ETNA!

While in Syracuse we hired cars and headed for Mt Etna, the largest and most active volcano in Europe. Mt Etna is a 1.5 hour drive from Syracuse and being a big tourist draw card, it gets busy, so we headed off early one morning to avoid the crowds. Navigation was easy, we just headed for the smoke.

There are different ways to visit Etna and you could spend a week cycling and walking in the national park, but we only had a day trip in mind, so, as Heather put it, we aimed to get as high as we could in a day….and she knows all about getting high 🙂

We drove up the switchback road built over old lava flows to 2000m and then took a cable car up to 2500m. From here you can do a 4WD tour to around 3000m or you can walk…much to the kids dismay we opted to walk the last 500m of ascent.
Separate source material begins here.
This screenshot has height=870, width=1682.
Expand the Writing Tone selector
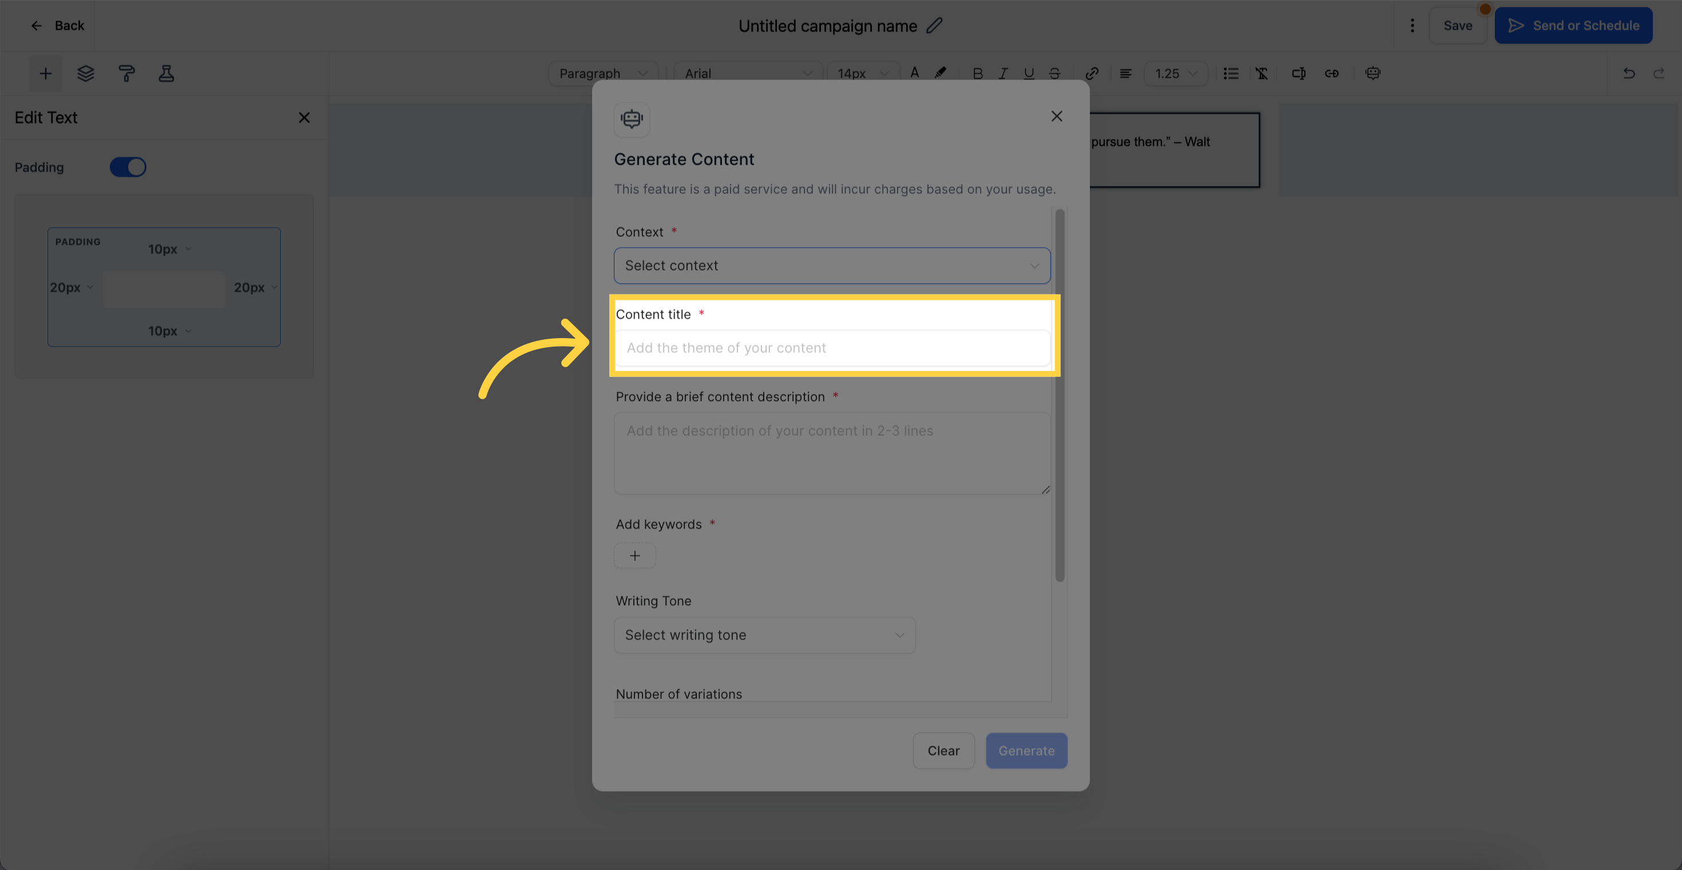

It was a great walk over an eerie terrain similar to a moonscape, punctuated by craters and sulphurous outcrops.  You could certainly feel the thin air as you worked your way higher, but it didn’t seem to bother the kids, particularly the boys who seemed to run up and down most of the climb. We stuck to the main trail, but there are lots of side walks you could do to different vent stacks and small craters, and it took us about 2 hours to reach the highest point you can visit without a volcano guide. Due to recent eruptions, you can’t currently currently visit the primary active crater, but you can get to the top of the craters that erupted in 2007 and these are pretty cool. You can walk right around the rim of the crater, and it’s a pretty exposed walk with incredible views of the volcano and the plains of Sicily below. Ben, Hannibal and Oliver dug for minerals and found sulpher and obsidian, and uncoverd hot rocks almost everywhere.

On our way back down we came across a German scientific team who have developed autonomus robots to map and sample parts of the moon and they were testing them on Etna. We got to see them in action and speak to the team. It was a top day and another great experience for the kids!